Applications et apports hydrogéologiques des Matières Organiques Dissoutes au traçage spatial et temporel
L’objectif principal de ce chapitre est de caractériser un traceur hydrogéologique à partir de l’analyse des Matrices d’Excitation-Emission (MEE) et des spectres de Résonance Paramagnétique Electronique (RPE), en prenant en compte les observations faites dans la partie III.3. Puis, nous essaierons de montrer en quoi ce nouveau traceur apporte une information nouvelle en terme de traçage hydrogéologique, mais aussi en terme de dynamique et cinétique d’évolution de la MOD au sein d’un aquifère karstique. L’idée du traçage spatial est de repérer une signature particulière d’une surface donnée, de réussir à la retrouver au niveau d’un écoulement, et ainsi en déduire si cette surface marquée appartient bien au bassin d’alimentation de cet écoulement. Ces surfaces caractérisées peuvent être un sol naturel, une zone polluée ou encore des eaux de surface (dans le cas, par exemple, des systèmes binaires).
Un traçage spatial
Depuis leur première utilisation par Coble et al. (1990) pour l’étude des matières organiques des eaux marines, les MEE n’ont cessé de susciter un fort intérêt dans le domaine de l’environnement. En effet, cette technique analytique a été appliquée à de nombreux types d’échantillons (MOD marines, des estuaires, des eaux douces de surface, des eaux souterraines, des sédiments, en sortie de Station de Traitement des Eaux Polluées (STEP), …). D’autre part, durant la dernière décennie, elle a été utilisée comme un moyen pour déterminer les différentes origines des eaux de surface et souterraines [Katsuzama & Ohte (2002) ; Stedmon et al. (2003) ; Alberts & Takacs (2004) ; Sierra et al. (2005) ; Mariot et al. (2007)] et suivre une contamination organique [Jiji et al. (1999) ; Parlanti et al. (2000) ; Baker & Curry (2004) ; Baker (2005)].

**Données fournies**:
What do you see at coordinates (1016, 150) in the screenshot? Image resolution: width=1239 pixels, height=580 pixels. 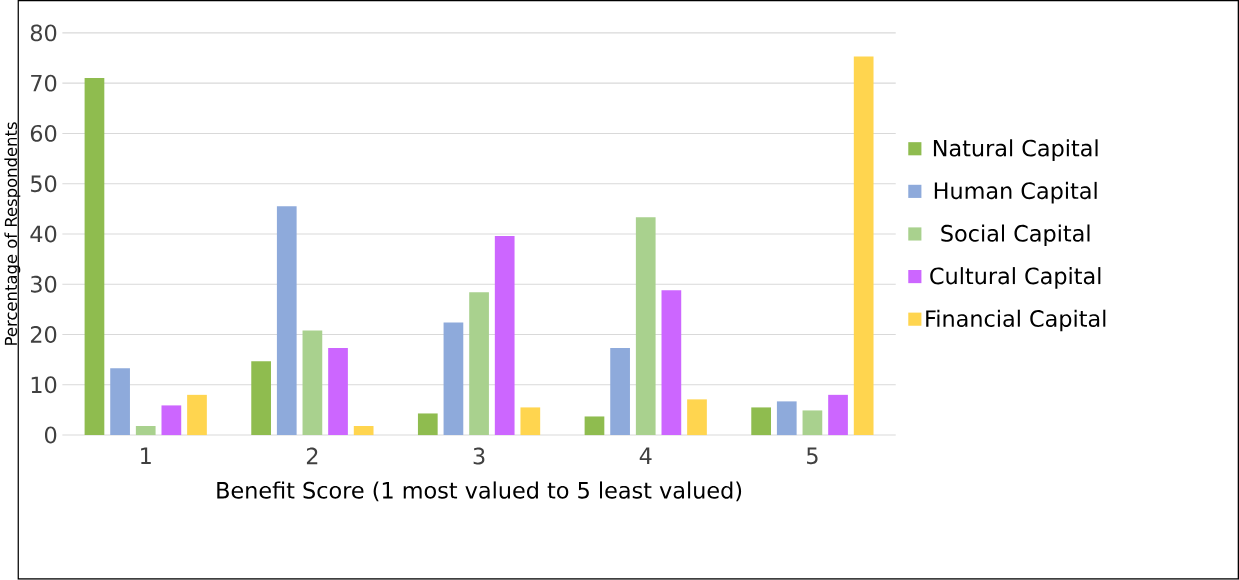 I see `legend-label: Natural Capital` at bounding box center [1016, 150].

**Tâche à faire**: D'après le texte source, pourquoi le traçage spatial cherche-t-il à retrouver dans un écoulement la signature particulière d'une surface donnée ? Répondez en une à trois phrases. Appuyez-vous uniquement sur le texte source.

**Réponse attendue**: Retrouver cette signature dans un écoulement permet de déduire si la surface marquée appartient bien au bassin d'alimentation de cet écoulement. Cette surface peut être un sol naturel, une zone polluée ou des eaux de surface.